## [WRITTEN INSTRUCTION]
Copy the items word for word, starting at the line with "Click the yellow circle in July's status" and ending at the line with "point(239,33)". Leave the pictures out.
— Start of DATASET —
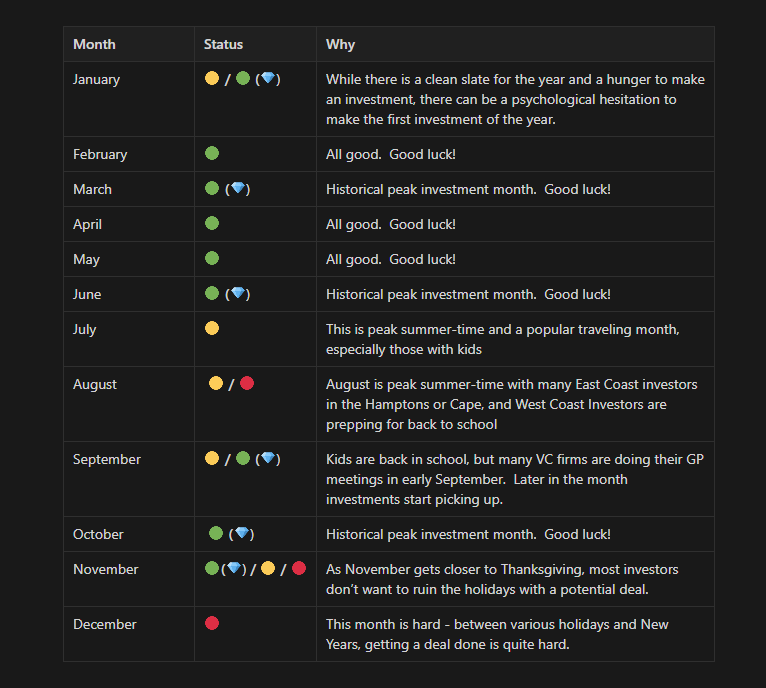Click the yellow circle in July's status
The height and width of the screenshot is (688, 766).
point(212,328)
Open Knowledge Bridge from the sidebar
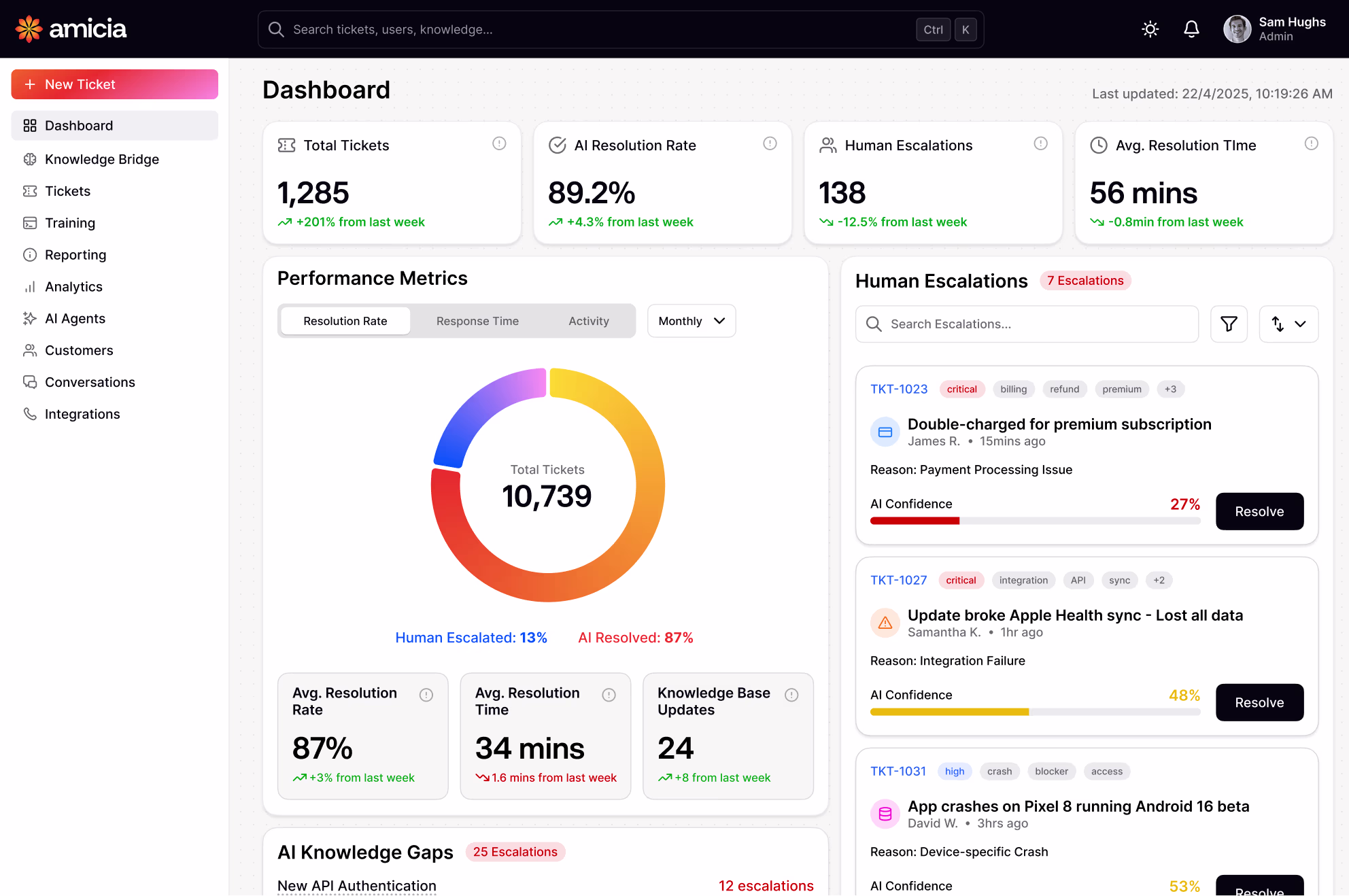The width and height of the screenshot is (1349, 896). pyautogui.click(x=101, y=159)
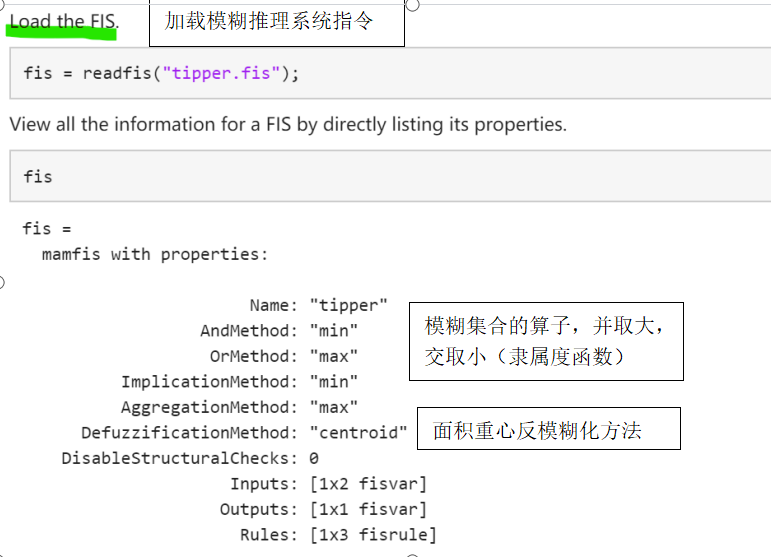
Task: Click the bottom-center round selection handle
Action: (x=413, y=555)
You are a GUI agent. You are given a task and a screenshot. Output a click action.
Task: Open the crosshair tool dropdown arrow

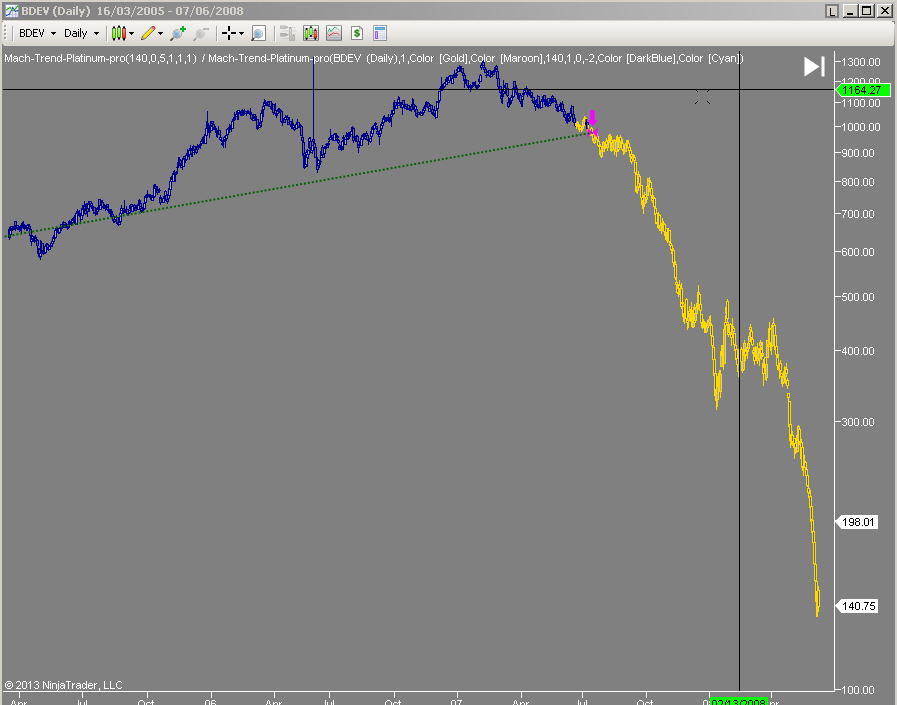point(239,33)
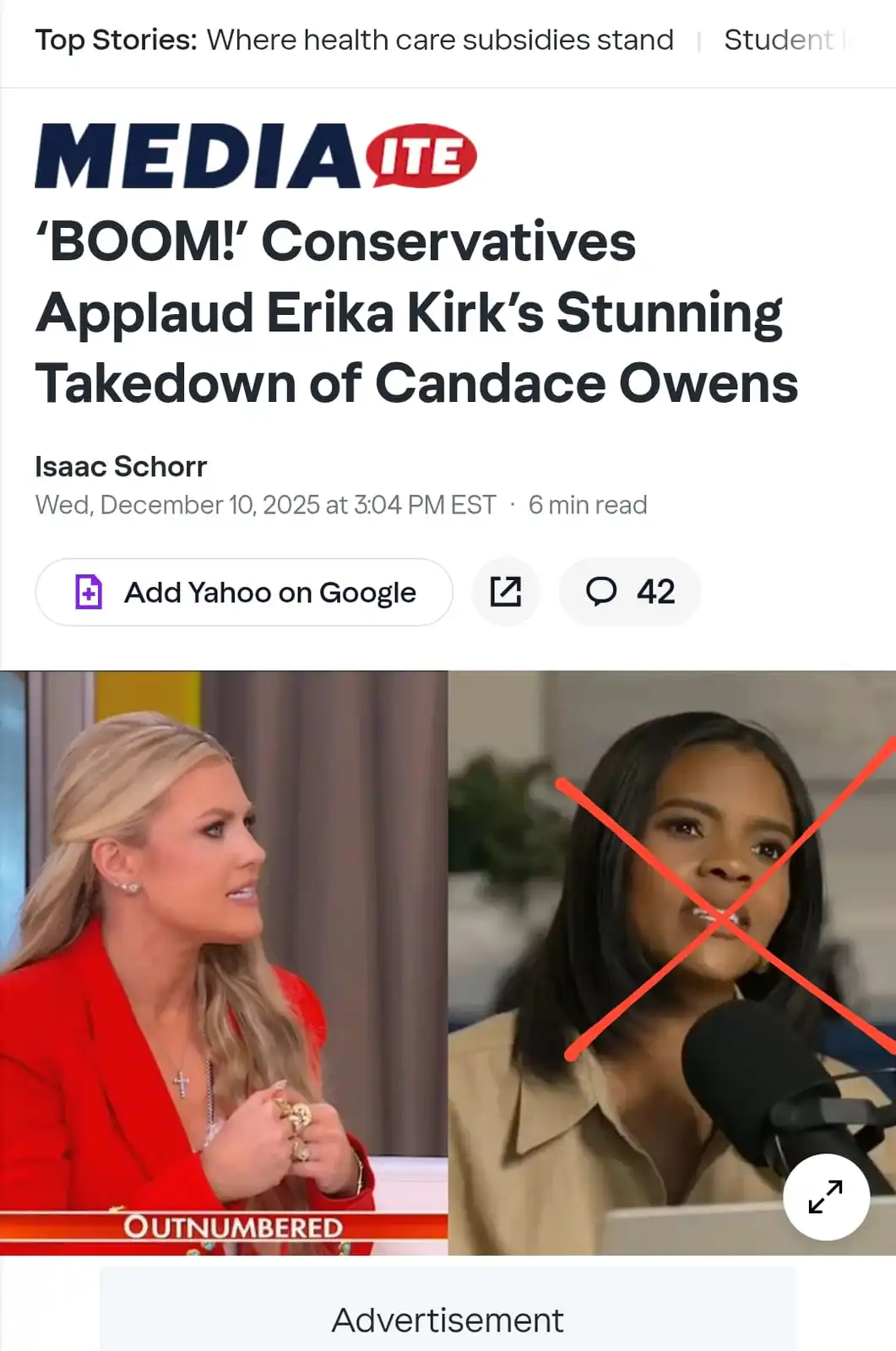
— End of DATASET —
— Start of DATASET —
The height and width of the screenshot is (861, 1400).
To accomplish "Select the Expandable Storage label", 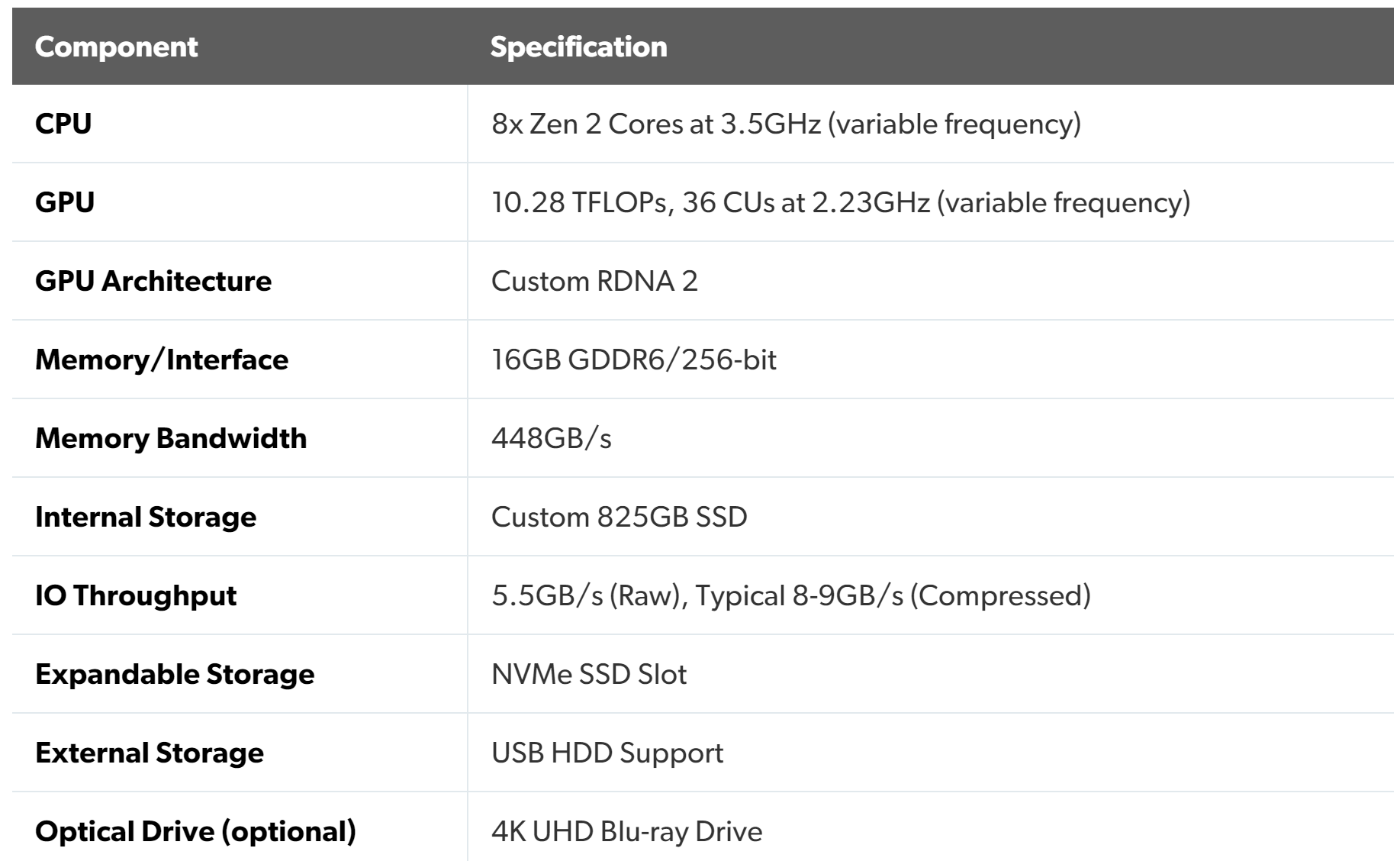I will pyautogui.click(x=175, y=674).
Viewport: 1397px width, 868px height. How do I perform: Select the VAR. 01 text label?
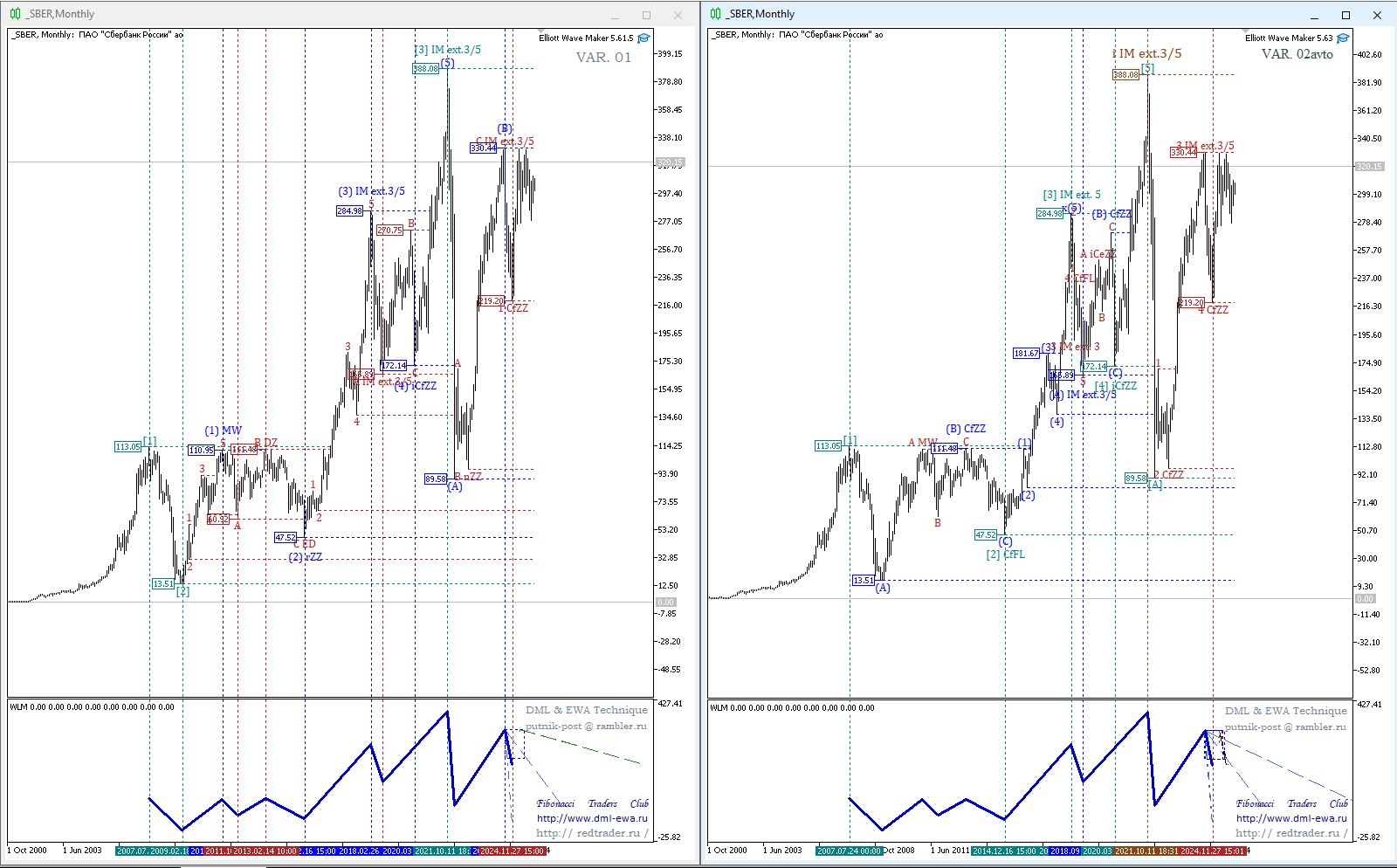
— End of DATASET —
— Start of DATASET —
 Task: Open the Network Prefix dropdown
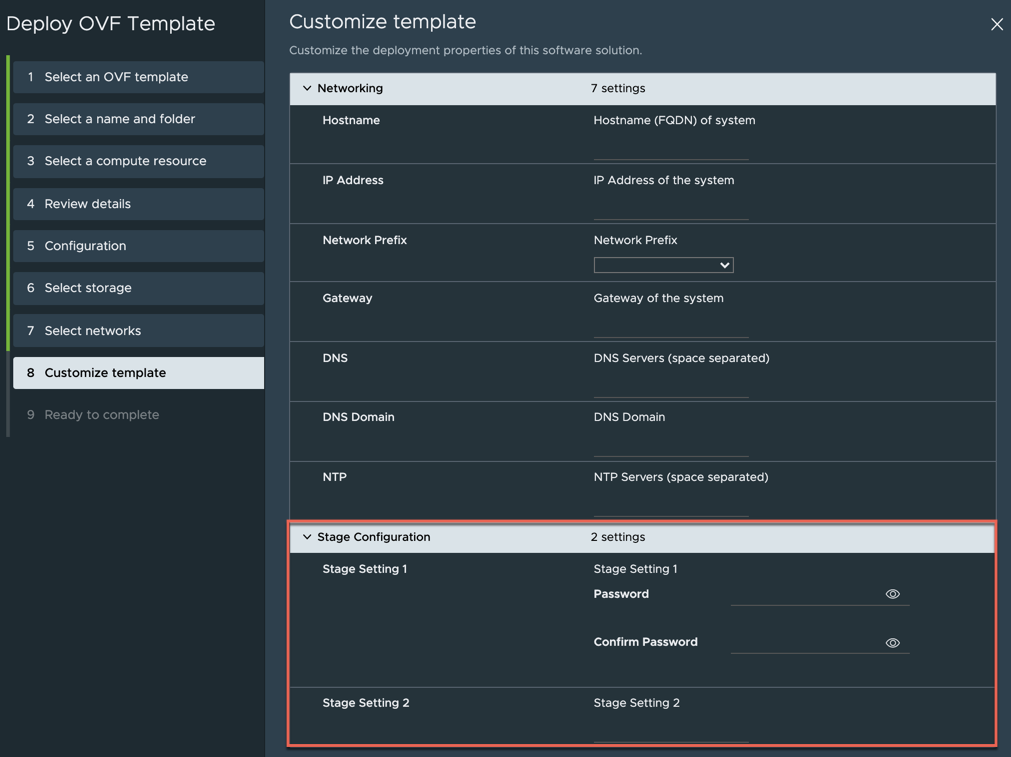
— End of DATASET —
## [FULL ANSWER]
Click the yellow circle in July's status
The height and width of the screenshot is (688, 766).
point(212,328)
Open Knowledge Bridge from the sidebar
The width and height of the screenshot is (1349, 896). pyautogui.click(x=101, y=159)
Task: Click the bottom-center round selection handle
Action: (x=413, y=555)
You are a GUI agent. You are given a task and a screenshot. Output a click action.
Task: Open the crosshair tool dropdown arrow

point(239,33)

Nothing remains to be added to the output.